I test GPT 4’s code-writing capabilities with some actual real world problems.

Source: Can GPT-4 *Actually* Write Code? – by Tyler Glaiel

Can these new large language models really replace software engineering? GPT is showing that it can write trivial code, with well-defined inputs and outputs, but I work on very complicated applications, and the trouble is specifying the problem we’re trying to solve. I’ve thought a bit about trying this exercise with my own software, that is, telling GPT the general issue we’re trying to address, and seeing what it comes up with. The difficulty is that it took months for me to understand the depth of what is going on, so it would be very hard for me to boil it down to a prompt.

I was at Purdue University, studying mechanical engineering, in the late 80’s. An electrical engineering friend had gotten an internship at a Fortune-100 company. I marveled, but he explained that, as a “new guy” at a monstrous company, you would spend you time… oh, I don’t know… designing a very specific screw until you work your way up the ladder for a decade or two.

From the start of my career, I fell into writing software for fellow engineers in manufacturing companies, and I’ve been a full-stack guy, inventing new things, for about 27 years now. It’s been very intellectually rewarding. Unfortunately, I make a lot less than I could make in a coastal city, working for a non-manufacturing, “internet”-type company. My total career compensation is likely staggeringly smaller than than it could have been.

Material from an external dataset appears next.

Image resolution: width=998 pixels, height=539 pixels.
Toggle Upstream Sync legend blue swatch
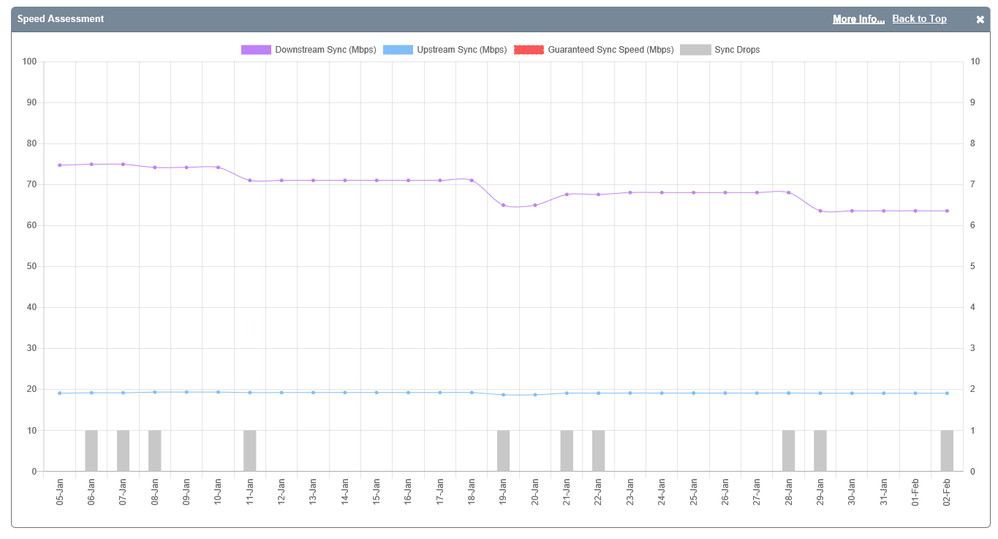click(x=397, y=50)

But when I think about chucking this approach, and trying to leverage my experience to get a job at an “software” company, I go back to my buddy’s comment from 30 years ago. What is intellectual satisfaction worth to you? To me, it works out to being worth literally millions of dollars in career earnings, I guess.

As a picture-perfect example of being able to do big, novel ideas in software, I find myself in a unique position to try to make my own model to do, essentially, what a lot of the engineers at my company do. I have the data. I have the freedom to spin up whatever infra I need in the cloud. I have the ability and the time to learn machine learning, which I’ve already started. If it works, some managers will love me, and a lot of engineers will hate me. It’s basically the story of my career, just writ larger this time. Yay.